* begin PROVIDED DATA *

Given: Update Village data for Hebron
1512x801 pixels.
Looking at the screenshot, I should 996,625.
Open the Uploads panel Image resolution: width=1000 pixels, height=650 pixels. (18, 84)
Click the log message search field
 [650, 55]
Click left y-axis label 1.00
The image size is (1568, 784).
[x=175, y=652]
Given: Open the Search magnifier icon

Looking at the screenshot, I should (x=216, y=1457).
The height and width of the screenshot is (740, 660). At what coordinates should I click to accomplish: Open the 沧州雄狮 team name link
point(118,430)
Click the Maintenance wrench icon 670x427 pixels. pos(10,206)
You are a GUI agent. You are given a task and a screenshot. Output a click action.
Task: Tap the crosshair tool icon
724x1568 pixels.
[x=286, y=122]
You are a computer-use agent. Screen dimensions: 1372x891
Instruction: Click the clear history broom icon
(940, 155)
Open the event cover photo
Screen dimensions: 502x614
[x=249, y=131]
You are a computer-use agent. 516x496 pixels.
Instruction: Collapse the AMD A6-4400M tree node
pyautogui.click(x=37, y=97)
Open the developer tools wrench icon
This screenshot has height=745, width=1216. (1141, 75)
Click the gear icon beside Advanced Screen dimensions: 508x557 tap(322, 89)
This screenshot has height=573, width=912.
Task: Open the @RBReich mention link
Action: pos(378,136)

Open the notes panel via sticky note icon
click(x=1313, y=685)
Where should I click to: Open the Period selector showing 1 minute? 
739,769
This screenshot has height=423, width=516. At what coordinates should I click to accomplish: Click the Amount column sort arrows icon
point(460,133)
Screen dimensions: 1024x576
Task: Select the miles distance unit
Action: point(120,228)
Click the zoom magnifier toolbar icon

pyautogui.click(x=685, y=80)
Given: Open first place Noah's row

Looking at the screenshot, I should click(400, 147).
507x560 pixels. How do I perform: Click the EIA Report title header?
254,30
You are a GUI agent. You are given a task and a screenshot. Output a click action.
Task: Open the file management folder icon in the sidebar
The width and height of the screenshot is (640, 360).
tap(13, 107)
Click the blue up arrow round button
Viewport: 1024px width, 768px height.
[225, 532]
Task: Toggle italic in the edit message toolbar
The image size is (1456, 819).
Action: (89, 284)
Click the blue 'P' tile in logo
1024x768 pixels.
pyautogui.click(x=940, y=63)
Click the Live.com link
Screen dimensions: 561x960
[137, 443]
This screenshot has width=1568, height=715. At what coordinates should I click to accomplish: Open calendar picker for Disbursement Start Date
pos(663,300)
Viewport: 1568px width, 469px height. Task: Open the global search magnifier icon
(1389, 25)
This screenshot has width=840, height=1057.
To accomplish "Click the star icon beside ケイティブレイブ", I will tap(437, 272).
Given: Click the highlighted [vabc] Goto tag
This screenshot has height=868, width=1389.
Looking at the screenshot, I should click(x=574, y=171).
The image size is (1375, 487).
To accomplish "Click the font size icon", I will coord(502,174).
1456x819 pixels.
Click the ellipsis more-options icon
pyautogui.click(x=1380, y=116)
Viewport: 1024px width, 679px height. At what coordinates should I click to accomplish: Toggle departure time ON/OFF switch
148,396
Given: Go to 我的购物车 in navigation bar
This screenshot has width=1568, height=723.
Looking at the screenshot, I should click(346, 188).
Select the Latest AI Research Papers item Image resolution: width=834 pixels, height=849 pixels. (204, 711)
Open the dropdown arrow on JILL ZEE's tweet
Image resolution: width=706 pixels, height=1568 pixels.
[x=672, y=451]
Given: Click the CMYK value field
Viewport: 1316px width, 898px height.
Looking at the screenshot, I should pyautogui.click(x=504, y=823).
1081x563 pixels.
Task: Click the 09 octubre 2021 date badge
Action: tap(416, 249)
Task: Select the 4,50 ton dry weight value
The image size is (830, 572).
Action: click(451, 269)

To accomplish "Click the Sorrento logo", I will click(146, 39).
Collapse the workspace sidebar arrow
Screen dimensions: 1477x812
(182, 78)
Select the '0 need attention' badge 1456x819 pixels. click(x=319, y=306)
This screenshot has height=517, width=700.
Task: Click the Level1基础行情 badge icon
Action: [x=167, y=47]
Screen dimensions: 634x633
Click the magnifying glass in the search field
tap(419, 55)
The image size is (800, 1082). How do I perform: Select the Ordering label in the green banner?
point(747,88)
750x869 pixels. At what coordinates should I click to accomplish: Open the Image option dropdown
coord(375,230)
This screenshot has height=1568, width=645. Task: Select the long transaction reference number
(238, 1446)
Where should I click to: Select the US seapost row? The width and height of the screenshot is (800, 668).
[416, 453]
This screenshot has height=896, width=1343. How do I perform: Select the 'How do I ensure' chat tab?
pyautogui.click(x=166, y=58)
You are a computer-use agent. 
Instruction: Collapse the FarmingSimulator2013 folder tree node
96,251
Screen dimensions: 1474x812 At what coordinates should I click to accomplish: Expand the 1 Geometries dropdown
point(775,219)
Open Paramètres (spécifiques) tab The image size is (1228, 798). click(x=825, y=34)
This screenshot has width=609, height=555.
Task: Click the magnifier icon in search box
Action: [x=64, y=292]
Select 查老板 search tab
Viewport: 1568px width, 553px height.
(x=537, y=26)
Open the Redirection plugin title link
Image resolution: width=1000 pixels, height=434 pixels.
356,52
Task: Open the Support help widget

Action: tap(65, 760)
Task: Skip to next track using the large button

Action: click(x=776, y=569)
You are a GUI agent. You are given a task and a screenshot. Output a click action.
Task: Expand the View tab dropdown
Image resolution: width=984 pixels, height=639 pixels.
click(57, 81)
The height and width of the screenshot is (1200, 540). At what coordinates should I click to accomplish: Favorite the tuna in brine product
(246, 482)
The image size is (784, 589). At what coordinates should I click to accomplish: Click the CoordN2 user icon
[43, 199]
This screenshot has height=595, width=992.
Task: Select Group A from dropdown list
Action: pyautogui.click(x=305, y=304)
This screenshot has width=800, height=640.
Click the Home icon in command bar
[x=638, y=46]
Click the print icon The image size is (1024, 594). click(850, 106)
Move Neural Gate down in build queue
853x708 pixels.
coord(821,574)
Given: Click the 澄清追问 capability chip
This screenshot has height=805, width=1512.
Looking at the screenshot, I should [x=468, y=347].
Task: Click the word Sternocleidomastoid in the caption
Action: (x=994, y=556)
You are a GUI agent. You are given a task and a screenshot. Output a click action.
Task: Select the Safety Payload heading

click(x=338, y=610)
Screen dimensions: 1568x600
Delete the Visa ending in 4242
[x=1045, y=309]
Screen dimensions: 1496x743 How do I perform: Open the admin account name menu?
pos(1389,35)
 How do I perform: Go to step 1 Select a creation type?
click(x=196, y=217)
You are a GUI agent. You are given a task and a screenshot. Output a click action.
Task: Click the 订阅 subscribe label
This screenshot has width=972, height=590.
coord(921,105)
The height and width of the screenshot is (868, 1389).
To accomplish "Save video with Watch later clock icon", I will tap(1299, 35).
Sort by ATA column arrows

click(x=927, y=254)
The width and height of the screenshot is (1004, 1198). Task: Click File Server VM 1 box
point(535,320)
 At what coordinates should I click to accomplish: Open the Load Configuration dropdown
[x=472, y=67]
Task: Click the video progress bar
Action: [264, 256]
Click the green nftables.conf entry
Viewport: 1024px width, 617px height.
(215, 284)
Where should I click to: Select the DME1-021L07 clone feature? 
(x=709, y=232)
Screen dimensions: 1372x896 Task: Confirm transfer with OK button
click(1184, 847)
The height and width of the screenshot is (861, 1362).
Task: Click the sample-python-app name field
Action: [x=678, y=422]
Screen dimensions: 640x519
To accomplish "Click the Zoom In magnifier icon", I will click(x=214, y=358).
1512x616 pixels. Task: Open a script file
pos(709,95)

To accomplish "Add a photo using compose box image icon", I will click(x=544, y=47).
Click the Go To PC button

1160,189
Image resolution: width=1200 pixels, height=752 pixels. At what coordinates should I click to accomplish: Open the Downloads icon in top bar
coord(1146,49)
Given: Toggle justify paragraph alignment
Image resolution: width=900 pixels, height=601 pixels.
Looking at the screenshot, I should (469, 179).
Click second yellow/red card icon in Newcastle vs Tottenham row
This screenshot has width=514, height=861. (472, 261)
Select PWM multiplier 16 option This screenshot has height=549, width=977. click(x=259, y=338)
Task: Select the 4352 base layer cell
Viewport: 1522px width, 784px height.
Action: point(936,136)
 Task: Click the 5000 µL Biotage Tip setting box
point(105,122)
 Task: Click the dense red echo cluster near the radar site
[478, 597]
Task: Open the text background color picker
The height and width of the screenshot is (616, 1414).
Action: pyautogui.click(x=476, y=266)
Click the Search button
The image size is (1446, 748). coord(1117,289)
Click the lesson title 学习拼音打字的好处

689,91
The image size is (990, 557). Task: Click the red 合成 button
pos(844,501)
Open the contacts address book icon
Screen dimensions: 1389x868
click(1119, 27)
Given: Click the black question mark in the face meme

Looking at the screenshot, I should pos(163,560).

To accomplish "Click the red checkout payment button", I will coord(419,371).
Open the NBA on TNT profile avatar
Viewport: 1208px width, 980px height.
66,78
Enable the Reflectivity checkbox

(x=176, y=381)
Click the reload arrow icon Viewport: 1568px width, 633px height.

* end PROVIDED DATA *

PROBLEM TO SOLVE:
Copy the lines from the line that contains "Open the Uploads" to the line that contains "[x=286, y=122]", both included, without changing anything.

ANSWER TO THE PROBLEM:
Open the Uploads panel Image resolution: width=1000 pixels, height=650 pixels. (18, 84)
Click the log message search field
 [650, 55]
Click left y-axis label 1.00
The image size is (1568, 784).
[x=175, y=652]
Given: Open the Search magnifier icon

Looking at the screenshot, I should (x=216, y=1457).
The height and width of the screenshot is (740, 660). At what coordinates should I click to accomplish: Open the 沧州雄狮 team name link
point(118,430)
Click the Maintenance wrench icon 670x427 pixels. pos(10,206)
You are a GUI agent. You are given a task and a screenshot. Output a click action.
Task: Tap the crosshair tool icon
724x1568 pixels.
[x=286, y=122]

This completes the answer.